For the next 23 months, Petit’s life was a series of ups and downs, revolving around defibrillators, pacemakers and University of Chicago doctors who attempted to fix what was clearly broken.

“We’re trying to repair the airplane’s engine but not forgetting to pack the parachutes,” Petit remembers a doctor saying in reference to a transplant possibility.

On Nov. 14, 2011, Petit went on that life-saving donor list and two days later a heart became available.

“Congratulations, Mrs. Petit,” Jolene recalls the nurse telling her after the transplant was completed that morning of his birthday. “You have a 155-pound bouncing baby boy.”

Petit, requiring nearly a dozen types of drugs, was hardly out of the woods, however. In March of 2016, his body began rebelling against the alien organ because he had stopped taking the expensive but critical anti-rejection medications.

Heart transplant recipient Joe Petit was on life support at University of Chicago Medical Center in March of 2016 after his body rejected the new organ he received on his 42nd birthday four years earlier. (Jolene Petit)

Petit blames a mixture of “overconfidence” and an insurance snafu for that near-fatal decision. Feeling his heart “hiccuping” as he drove himself to the hospital, he remembers being “rushed into a room and throwing up … then waking up a week later.”

For three excruciating days as their son was on life support, Jolene admits “we were mad at him” for not taking the drugs to save his family money. But mostly Petit’s loved ones prayed for another miracle.

Petit, now 55, has certainly learned some important lessons on this journey of “revitalization.” And as a strong believer, he also sees the “many Christian metaphors” of his narrative, including the one tied closely to this holy season.

“While they were not there to witness me getting a new heart,” Petit points out, “people believe I got one because they have seen me before and after.”

Petit has referred to his story as the “parable of a broken heart,” a message of faith and hope he continues to share with others, not just those going through similar issues of the heart but to all Christians, no matter where they are in their personal journeys.

“People are struggling every day of the year,” says Petit. “That is my mission –  to help them be more contagious with the Gospel, to feed on it rather than just refer to it.”

“Without a doubt he has touched a lot of people,” insists Schoof. “Joe is gifted in so many ways. He is an extrovert and creative thinker” as well as an accomplished musician.

Skilled on the keyboard, guitar and as a vocalist, for 30 years Petit toured internationally and recorded with Sacred Warrior, one of the first Christian heavy metal bands. In fact, there is speculation that his coronary problem is related to a 2009 trip to Puerto Rico, where he and the band’s drummer, who also eventually had a heart transplant, came down with strep-like symptoms.
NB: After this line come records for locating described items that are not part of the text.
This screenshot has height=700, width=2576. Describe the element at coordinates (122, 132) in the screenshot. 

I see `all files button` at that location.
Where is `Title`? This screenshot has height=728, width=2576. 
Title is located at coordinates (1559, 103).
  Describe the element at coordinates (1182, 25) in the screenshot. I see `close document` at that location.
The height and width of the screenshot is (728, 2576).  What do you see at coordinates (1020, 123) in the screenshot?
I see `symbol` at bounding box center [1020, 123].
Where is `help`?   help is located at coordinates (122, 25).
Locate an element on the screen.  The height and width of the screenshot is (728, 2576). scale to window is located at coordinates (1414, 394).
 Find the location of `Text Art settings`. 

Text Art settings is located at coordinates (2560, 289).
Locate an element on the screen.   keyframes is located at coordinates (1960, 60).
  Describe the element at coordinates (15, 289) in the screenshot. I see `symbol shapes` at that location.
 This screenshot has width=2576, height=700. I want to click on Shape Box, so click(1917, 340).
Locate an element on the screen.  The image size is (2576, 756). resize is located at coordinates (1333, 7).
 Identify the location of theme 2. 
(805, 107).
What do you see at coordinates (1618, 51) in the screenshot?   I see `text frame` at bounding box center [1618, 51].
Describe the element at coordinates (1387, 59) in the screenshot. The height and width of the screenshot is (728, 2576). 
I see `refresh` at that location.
“There is a reason I’m still alive,” Petit tells me. “I have a purpose, not a job description.”

Speaking of which, when he’s not doing gigs with current band Sonic Sanctuary or leading music and/or worship at Warehouse and other Aurora churches, Petit operates his home-based T-shirt business. At one time, he had the idea of “making parables and connecting the dots” via his mission by taking wife Amy and their three also musically-inclined children –  now ages 28, 25 and 14 – on the road.

These days, however, he’s leaning toward a podcast, no doubt one that would contain plenty of humor because that’s how Petit, who also “likes to study comedy,” sees life.

“Some say I’ve become more serious after the transplant. Others say I’m even cornier … I’m always ready with a modern-day parable and a dad joke,” he quips.

One thing Petit does not make light of, however, are the challenges, including suffering, that even the most faithful will encounter on their own road to new life.

“What was a horrible day for my donor’s family was a great day for my family,” he points out. “Now I live my life looking for and pointing out the sharable good news in everybody’s story.”